I first met Nancy during an episode of Rattlecast, when I was reading a news poem and she was the main guest, talking about her chapbook Punishment (Rattle Chapbook Series). Later, I was a participant in a workshop she taught for the Poetry Salon. I was so happy to be able to spend a winter Friday afternoon chatting with her about learning to notice, inspirations she draws from the news, and the public role of poets.
Ryan McCarty (RM) – There’s so much I love about your work. I first found your writing in Punishment and – I did jail poetry writing work too – and so much of it was just so starkly what I remember about the people I wrote with there, and what it was like walking in and out of a building so many people couldn’t walk out of. I remember thinking that you balance the human – I don’t know if romance is the right word – but the beauty that people can exude wherever they are, with a really clear-eyed perspective that isn’t afraid of calling ugliness what it is. I’m thinking of the move from “Growing Apples” right to “Baby Facing the Wrong Way in the County Jail.” They both hold onto that tension in a way that is so fabulous. Can you say a little bit about how, in your writing, you manage to bring out such beauty without running the risk of ignoring the other kinds of things out there in the world?

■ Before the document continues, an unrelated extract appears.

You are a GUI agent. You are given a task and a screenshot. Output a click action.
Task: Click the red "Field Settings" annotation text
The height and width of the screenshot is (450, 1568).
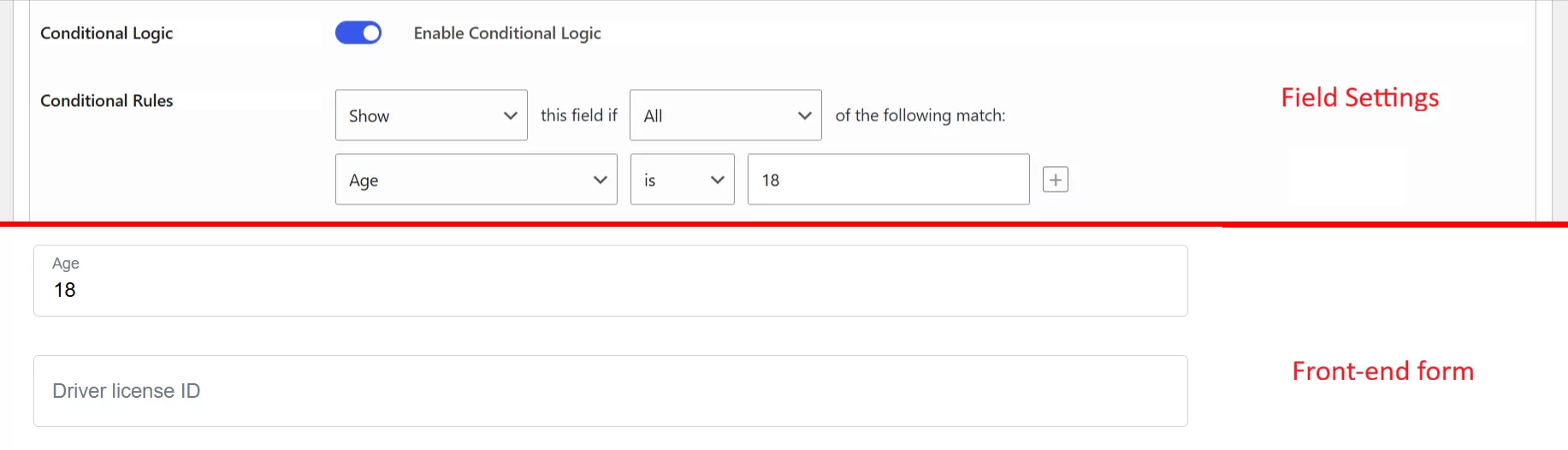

Nancy Miller Gomez (NMG) – Thank you first for saying that because it’s a great compliment to my work. I do try to balance the happiness, the beauty, the joy – with the pain that we also encounter in life, the ugliness, the loneliness, the despair. And life is really truly about both of those things, the light and the dark, and I think my poetry does try to embrace them both because life is often hard and yet we as humans try to find our equilibrium and our joys within all that pain and difficulty, you know? And I think that what poetry does for me is it functions as a bridge to other people who are experiencing the same things, because that is what speaks to our humanity, our ability to love despite eventual loss, our ability to see beauty in something that’s truly not beautiful – that’s ugly – our ability to appreciate things that are broken and people that are broken and love them anyway. And I guess the title Inconsolable Objects actually speaks to that in many ways because I’m fascinated by and drawn to and write a lot about people and things that are broken, because I find them lovable, I guess because we’re all broken and what we have to do is love each other through and past that brokenness.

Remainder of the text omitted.